Recently, we were at our local toy store, which we go to all the time. Franco likes to play with the train table and there was another boy his same age. They started playing together, shouting out directions like, “move out the way, train coming.” It was super cute and I welcome these informal play experiences since Franco’s an only child.
I spent 20 minutes chatting with the boy’s mother and walked away realizing how much of a bubble I live in—a bubble of severe privilege.
- Like when she asked if I rented or owned.
- Or when she asked if the preschools I had toured were free or whether I would have to pay.
- Or when she told me that the bath toy I was about to buy was half the price at Walmart.
On that last point, I grew up in a household that scoured for the cheapest price, where we rarely turned on the heat and only went out to eat on special occasions. I grew up with an immigrant mindset that is foreign to how I currently live my life.
- As I look to buy Hamilton tickets on the Orpheum theater website.
- Or plan a girls getaway to Portland.
- Or a family vacation to LA and Palm Springs.
- Or take a day off for International Women’s Day.
Luckily, several things still keep me grounded.
- Like when my parents frown when we say we are going out to eat again.
- Or when my mom sends me a bill for items that they pickup from Costco or Walmart or Trader Joe’s.

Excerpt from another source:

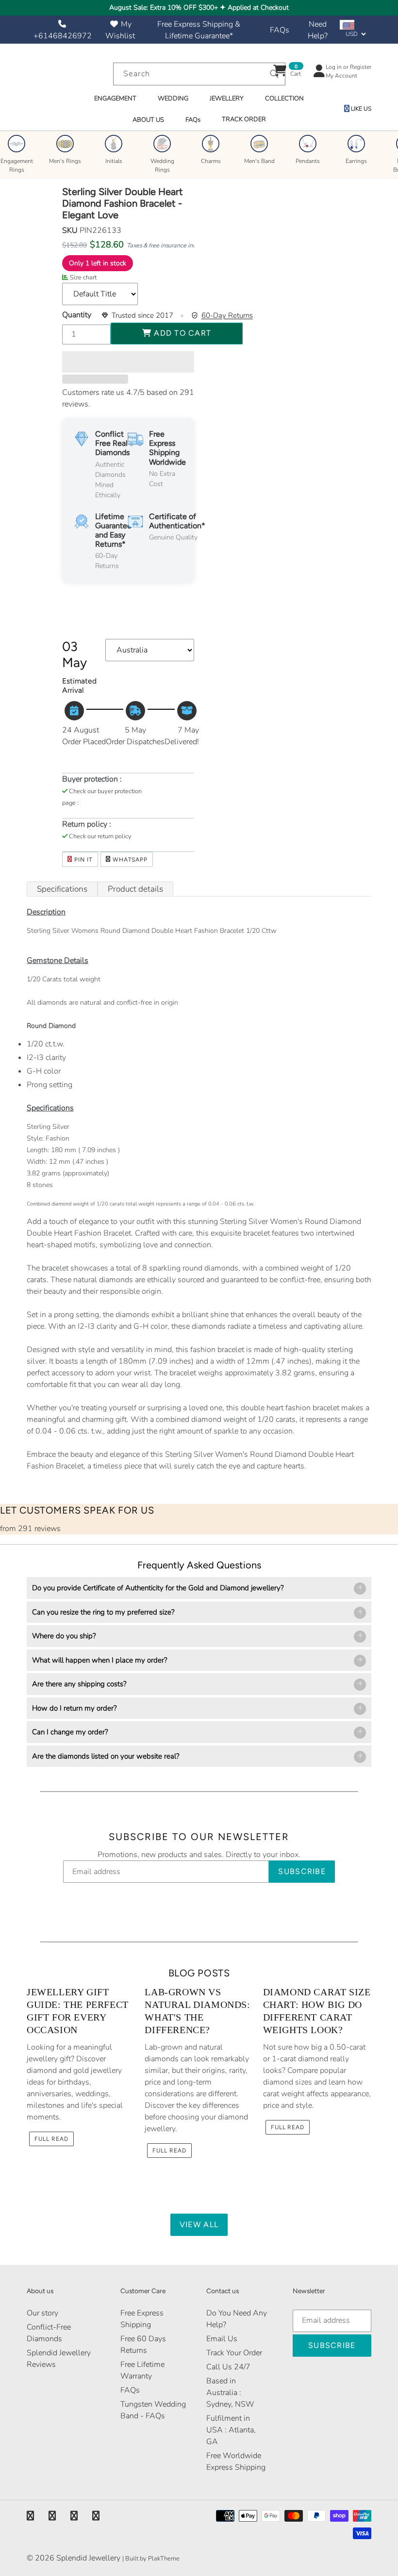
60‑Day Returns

- Or when I go on a shopping spree, but end up returning 90% of the stuff that I bought. It’s that inherent cheapskate in me!
It was challenging being the child of immigrants, being born American, and molded by a tiger mom. But after visiting the Philippines, I grew up with a profound appreciation for what I had.
I think one of my biggest challenges is raising a son who appreciates that 3 of his 4 grandparents are immigrants and that he lives a privileged life. How will I do that?
- Make him volunteer.
- Take him to the Philippines.
- Make him get a job.
I have no idea. Parents: what do you do?